### Entries on finding words and elements
------------------------

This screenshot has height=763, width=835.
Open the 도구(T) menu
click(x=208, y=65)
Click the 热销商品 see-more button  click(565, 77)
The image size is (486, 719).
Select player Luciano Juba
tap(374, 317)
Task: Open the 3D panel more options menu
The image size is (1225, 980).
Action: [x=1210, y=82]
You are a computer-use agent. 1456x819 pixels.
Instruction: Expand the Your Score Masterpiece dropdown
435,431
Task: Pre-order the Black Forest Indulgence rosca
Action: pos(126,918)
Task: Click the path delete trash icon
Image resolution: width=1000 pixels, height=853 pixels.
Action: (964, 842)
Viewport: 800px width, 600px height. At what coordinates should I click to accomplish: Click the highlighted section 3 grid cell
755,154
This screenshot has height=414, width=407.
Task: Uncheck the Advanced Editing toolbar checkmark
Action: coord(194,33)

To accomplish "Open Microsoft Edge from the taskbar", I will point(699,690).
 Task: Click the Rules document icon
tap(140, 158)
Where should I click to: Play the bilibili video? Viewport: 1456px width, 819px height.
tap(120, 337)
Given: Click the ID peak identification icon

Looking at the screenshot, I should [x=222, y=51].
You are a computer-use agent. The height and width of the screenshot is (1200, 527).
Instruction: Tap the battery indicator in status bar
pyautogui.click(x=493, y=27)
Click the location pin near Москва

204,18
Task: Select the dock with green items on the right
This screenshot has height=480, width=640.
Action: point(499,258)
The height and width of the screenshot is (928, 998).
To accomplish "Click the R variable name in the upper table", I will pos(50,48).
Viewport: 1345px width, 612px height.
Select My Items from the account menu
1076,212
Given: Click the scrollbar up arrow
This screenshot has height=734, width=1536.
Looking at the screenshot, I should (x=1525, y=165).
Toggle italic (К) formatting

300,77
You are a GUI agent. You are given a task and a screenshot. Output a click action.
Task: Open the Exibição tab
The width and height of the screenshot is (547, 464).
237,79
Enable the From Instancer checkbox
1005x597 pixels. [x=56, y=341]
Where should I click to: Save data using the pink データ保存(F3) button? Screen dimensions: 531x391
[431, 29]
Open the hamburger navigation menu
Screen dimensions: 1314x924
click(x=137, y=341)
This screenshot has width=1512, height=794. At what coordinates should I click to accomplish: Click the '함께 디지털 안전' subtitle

------------------------

### WHAT TO DO
Copy all of the data above line for line, without changing a character.

### THE REPLY
This screenshot has height=763, width=835.
Open the 도구(T) menu
click(x=208, y=65)
Click the 热销商品 see-more button  click(565, 77)
The image size is (486, 719).
Select player Luciano Juba
tap(374, 317)
Task: Open the 3D panel more options menu
The image size is (1225, 980).
Action: [x=1210, y=82]
You are a computer-use agent. 1456x819 pixels.
Instruction: Expand the Your Score Masterpiece dropdown
435,431
Task: Pre-order the Black Forest Indulgence rosca
Action: pos(126,918)
Task: Click the path delete trash icon
Image resolution: width=1000 pixels, height=853 pixels.
Action: (964, 842)
Viewport: 800px width, 600px height. At what coordinates should I click to accomplish: Click the highlighted section 3 grid cell
755,154
This screenshot has height=414, width=407.
Task: Uncheck the Advanced Editing toolbar checkmark
Action: coord(194,33)

To accomplish "Open Microsoft Edge from the taskbar", I will point(699,690).
 Task: Click the Rules document icon
tap(140, 158)
Where should I click to: Play the bilibili video? Viewport: 1456px width, 819px height.
tap(120, 337)
Given: Click the ID peak identification icon

Looking at the screenshot, I should [x=222, y=51].
You are a computer-use agent. The height and width of the screenshot is (1200, 527).
Instruction: Tap the battery indicator in status bar
pyautogui.click(x=493, y=27)
Click the location pin near Москва

204,18
Task: Select the dock with green items on the right
This screenshot has height=480, width=640.
Action: point(499,258)
The height and width of the screenshot is (928, 998).
To accomplish "Click the R variable name in the upper table", I will pos(50,48).
Viewport: 1345px width, 612px height.
Select My Items from the account menu
1076,212
Given: Click the scrollbar up arrow
This screenshot has height=734, width=1536.
Looking at the screenshot, I should (x=1525, y=165).
Toggle italic (К) formatting

300,77
You are a GUI agent. You are given a task and a screenshot. Output a click action.
Task: Open the Exibição tab
The width and height of the screenshot is (547, 464).
237,79
Enable the From Instancer checkbox
1005x597 pixels. [x=56, y=341]
Where should I click to: Save data using the pink データ保存(F3) button? Screen dimensions: 531x391
[431, 29]
Open the hamburger navigation menu
Screen dimensions: 1314x924
click(x=137, y=341)
This screenshot has width=1512, height=794. At what coordinates should I click to accomplish: Click the '함께 디지털 안전' subtitle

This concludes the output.